## Challenge
Render every line of the listing below as a JSON list of strings, one string per line, with blank lines omitted.

## Records supplied
========

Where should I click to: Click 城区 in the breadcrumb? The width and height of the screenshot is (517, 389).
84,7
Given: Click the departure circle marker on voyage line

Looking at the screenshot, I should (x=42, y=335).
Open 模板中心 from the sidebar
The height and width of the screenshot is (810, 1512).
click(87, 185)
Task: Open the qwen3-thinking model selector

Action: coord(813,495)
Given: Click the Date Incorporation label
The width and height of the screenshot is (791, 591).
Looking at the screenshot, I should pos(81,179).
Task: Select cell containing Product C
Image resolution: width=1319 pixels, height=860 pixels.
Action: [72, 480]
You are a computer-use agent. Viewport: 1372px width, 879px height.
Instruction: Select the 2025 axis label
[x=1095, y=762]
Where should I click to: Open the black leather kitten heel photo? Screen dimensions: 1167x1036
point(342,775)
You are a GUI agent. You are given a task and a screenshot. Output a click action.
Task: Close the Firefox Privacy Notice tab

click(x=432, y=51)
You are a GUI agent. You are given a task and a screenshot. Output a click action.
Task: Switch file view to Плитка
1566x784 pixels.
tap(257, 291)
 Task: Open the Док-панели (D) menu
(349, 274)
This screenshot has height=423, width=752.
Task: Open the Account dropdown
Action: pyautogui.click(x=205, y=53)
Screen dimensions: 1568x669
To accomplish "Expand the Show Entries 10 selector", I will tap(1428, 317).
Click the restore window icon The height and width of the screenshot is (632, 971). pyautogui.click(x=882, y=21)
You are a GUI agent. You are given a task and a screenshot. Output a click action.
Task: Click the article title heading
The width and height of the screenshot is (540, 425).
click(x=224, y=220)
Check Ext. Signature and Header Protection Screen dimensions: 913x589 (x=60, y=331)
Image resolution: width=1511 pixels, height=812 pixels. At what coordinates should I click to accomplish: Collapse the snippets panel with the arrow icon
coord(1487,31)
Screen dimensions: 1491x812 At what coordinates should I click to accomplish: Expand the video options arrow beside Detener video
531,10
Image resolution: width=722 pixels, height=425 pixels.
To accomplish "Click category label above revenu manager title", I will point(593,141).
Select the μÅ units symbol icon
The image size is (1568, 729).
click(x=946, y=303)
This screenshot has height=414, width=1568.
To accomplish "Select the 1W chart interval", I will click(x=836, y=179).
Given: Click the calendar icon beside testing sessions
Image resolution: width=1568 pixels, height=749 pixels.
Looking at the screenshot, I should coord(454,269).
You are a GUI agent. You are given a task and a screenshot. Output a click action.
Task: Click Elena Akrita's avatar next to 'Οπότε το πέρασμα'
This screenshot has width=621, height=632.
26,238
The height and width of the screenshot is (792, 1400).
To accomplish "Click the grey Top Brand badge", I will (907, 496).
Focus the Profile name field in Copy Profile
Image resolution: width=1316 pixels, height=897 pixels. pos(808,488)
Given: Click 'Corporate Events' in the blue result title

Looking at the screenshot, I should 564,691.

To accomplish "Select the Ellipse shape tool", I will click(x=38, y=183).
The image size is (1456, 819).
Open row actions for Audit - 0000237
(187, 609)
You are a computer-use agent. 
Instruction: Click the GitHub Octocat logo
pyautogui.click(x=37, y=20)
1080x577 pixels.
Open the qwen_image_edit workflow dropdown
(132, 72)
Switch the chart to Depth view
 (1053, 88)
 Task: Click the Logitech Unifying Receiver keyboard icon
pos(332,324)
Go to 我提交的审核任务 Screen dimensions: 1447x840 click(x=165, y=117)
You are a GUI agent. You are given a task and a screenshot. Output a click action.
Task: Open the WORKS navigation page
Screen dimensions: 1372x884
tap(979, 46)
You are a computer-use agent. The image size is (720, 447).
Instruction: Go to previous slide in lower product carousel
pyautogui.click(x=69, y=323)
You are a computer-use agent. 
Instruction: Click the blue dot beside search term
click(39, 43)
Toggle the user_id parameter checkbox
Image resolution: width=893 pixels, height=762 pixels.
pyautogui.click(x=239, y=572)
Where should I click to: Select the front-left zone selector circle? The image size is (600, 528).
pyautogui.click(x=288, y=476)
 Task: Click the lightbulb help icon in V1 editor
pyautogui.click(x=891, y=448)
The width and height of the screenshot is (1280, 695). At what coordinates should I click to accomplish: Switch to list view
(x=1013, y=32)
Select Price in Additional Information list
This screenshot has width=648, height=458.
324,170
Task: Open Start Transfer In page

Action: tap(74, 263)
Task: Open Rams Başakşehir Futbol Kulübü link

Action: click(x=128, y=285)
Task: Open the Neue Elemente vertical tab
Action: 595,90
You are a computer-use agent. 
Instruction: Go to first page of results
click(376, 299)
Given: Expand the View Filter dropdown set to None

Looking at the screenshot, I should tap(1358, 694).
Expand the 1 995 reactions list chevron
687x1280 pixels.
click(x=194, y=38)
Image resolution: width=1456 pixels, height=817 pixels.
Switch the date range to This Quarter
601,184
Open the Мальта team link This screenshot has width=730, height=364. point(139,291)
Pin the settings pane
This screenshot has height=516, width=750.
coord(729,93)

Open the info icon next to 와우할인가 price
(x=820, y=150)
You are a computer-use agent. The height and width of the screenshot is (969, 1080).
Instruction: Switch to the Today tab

========

## Answer for the task
[
  "Where should I click to: Click 城区 in the breadcrumb? The width and height of the screenshot is (517, 389).",
  "84,7",
  "Given: Click the departure circle marker on voyage line",
  "Looking at the screenshot, I should (x=42, y=335).",
  "Open 模板中心 from the sidebar",
  "The height and width of the screenshot is (810, 1512).",
  "click(87, 185)",
  "Task: Open the qwen3-thinking model selector",
  "Action: coord(813,495)",
  "Given: Click the Date Incorporation label",
  "The width and height of the screenshot is (791, 591).",
  "Looking at the screenshot, I should pos(81,179).",
  "Task: Select cell containing Product C",
  "Image resolution: width=1319 pixels, height=860 pixels.",
  "Action: [72, 480]",
  "You are a computer-use agent. Viewport: 1372px width, 879px height.",
  "Instruction: Select the 2025 axis label",
  "[x=1095, y=762]",
  "Where should I click to: Open the black leather kitten heel photo? Screen dimensions: 1167x1036",
  "point(342,775)",
  "You are a GUI agent. You are given a task and a screenshot. Output a click action.",
  "Task: Close the Firefox Privacy Notice tab",
  "click(x=432, y=51)",
  "You are a GUI agent. You are given a task and a screenshot. Output a click action.",
  "Task: Switch file view to Плитка",
  "1566x784 pixels.",
  "tap(257, 291)",
  " Task: Open the Док-панели (D) menu",
  "(349, 274)",
  "This screenshot has height=423, width=752.",
  "Task: Open the Account dropdown",
  "Action: pyautogui.click(x=205, y=53)",
  "Screen dimensions: 1568x669",
  "To accomplish \"Expand the Show Entries 10 selector\", I will tap(1428, 317).",
  "Click the restore window icon The height and width of the screenshot is (632, 971). pyautogui.click(x=882, y=21)",
  "You are a GUI agent. You are given a task and a screenshot. Output a click action.",
  "Task: Click the article title heading",
  "The width and height of the screenshot is (540, 425).",
  "click(x=224, y=220)",
  "Check Ext. Signature and Header Protection Screen dimensions: 913x589 (x=60, y=331)",
  "Image resolution: width=1511 pixels, height=812 pixels. At what coordinates should I click to accomplish: Collapse the snippets panel with the arrow icon",
  "coord(1487,31)",
  "Screen dimensions: 1491x812 At what coordinates should I click to accomplish: Expand the video options arrow beside Detener video",
  "531,10",
  "Image resolution: width=722 pixels, height=425 pixels.",
  "To accomplish \"Click category label above revenu manager title\", I will point(593,141).",
  "Select the μÅ units symbol icon",
  "The image size is (1568, 729).",
  "click(x=946, y=303)",
  "This screenshot has height=414, width=1568.",
  "To accomplish \"Select the 1W chart interval\", I will click(x=836, y=179).",
  "Given: Click the calendar icon beside testing sessions",
  "Image resolution: width=1568 pixels, height=749 pixels.",
  "Looking at the screenshot, I should coord(454,269).",
  "You are a GUI agent. You are given a task and a screenshot. Output a click action.",
  "Task: Click Elena Akrita's avatar next to 'Οπότε το πέρασμα'",
  "This screenshot has width=621, height=632.",
  "26,238",
  "The height and width of the screenshot is (792, 1400).",
  "To accomplish \"Click the grey Top Brand badge\", I will (907, 496).",
  "Focus the Profile name field in Copy Profile",
  "Image resolution: width=1316 pixels, height=897 pixels. pos(808,488)",
  "Given: Click 'Corporate Events' in the blue result title",
  "Looking at the screenshot, I should 564,691.",
  "To accomplish \"Select the Ellipse shape tool\", I will click(x=38, y=183).",
  "The image size is (1456, 819).",
  "Open row actions for Audit - 0000237",
  "(187, 609)",
  "You are a computer-use agent. ",
  "Instruction: Click the GitHub Octocat logo",
  "pyautogui.click(x=37, y=20)",
  "1080x577 pixels.",
  "Open the qwen_image_edit workflow dropdown",
  "(132, 72)",
  "Switch the chart to Depth view",
  " (1053, 88)",
  " Task: Click the Logitech Unifying Receiver keyboard icon",
  "pos(332,324)",
  "Go to 我提交的审核任务 Screen dimensions: 1447x840 click(x=165, y=117)",
  "You are a GUI agent. You are given a task and a screenshot. Output a click action.",
  "Task: Open the WORKS navigation page",
  "Screen dimensions: 1372x884",
  "tap(979, 46)",
  "You are a computer-use agent. The image size is (720, 447).",
  "Instruction: Go to previous slide in lower product carousel",
  "pyautogui.click(x=69, y=323)",
  "You are a computer-use agent. ",
  "Instruction: Click the blue dot beside search term",
  "click(39, 43)",
  "Toggle the user_id parameter checkbox",
  "Image resolution: width=893 pixels, height=762 pixels.",
  "pyautogui.click(x=239, y=572)",
  "Where should I click to: Select the front-left zone selector circle? The image size is (600, 528).",
  "pyautogui.click(x=288, y=476)",
  " Task: Click the lightbulb help icon in V1 editor",
  "pyautogui.click(x=891, y=448)",
  "The width and height of the screenshot is (1280, 695). At what coordinates should I click to accomplish: Switch to list view",
  "(x=1013, y=32)",
  "Select Price in Additional Information list",
  "This screenshot has width=648, height=458.",
  "324,170",
  "Task: Open Start Transfer In page",
  "Action: tap(74, 263)",
  "Task: Open Rams Başakşehir Futbol Kulübü link",
  "Action: click(x=128, y=285)",
  "Task: Open the Neue Elemente vertical tab",
  "Action: 595,90",
  "You are a computer-use agent. ",
  "Instruction: Go to first page of results",
  "click(376, 299)",
  "Given: Expand the View Filter dropdown set to None",
  "Looking at the screenshot, I should tap(1358, 694).",
  "Expand the 1 995 reactions list chevron",
  "687x1280 pixels.",
  "click(x=194, y=38)",
  "Image resolution: width=1456 pixels, height=817 pixels.",
  "Switch the date range to This Quarter",
  "601,184",
  "Open the Мальта team link This screenshot has width=730, height=364. point(139,291)",
  "Pin the settings pane",
  "This screenshot has height=516, width=750.",
  "coord(729,93)",
  "Open the info icon next to 와우할인가 price",
  "(x=820, y=150)",
  "You are a computer-use agent. The height and width of the screenshot is (969, 1080).",
  "Instruction: Switch to the Today tab"
]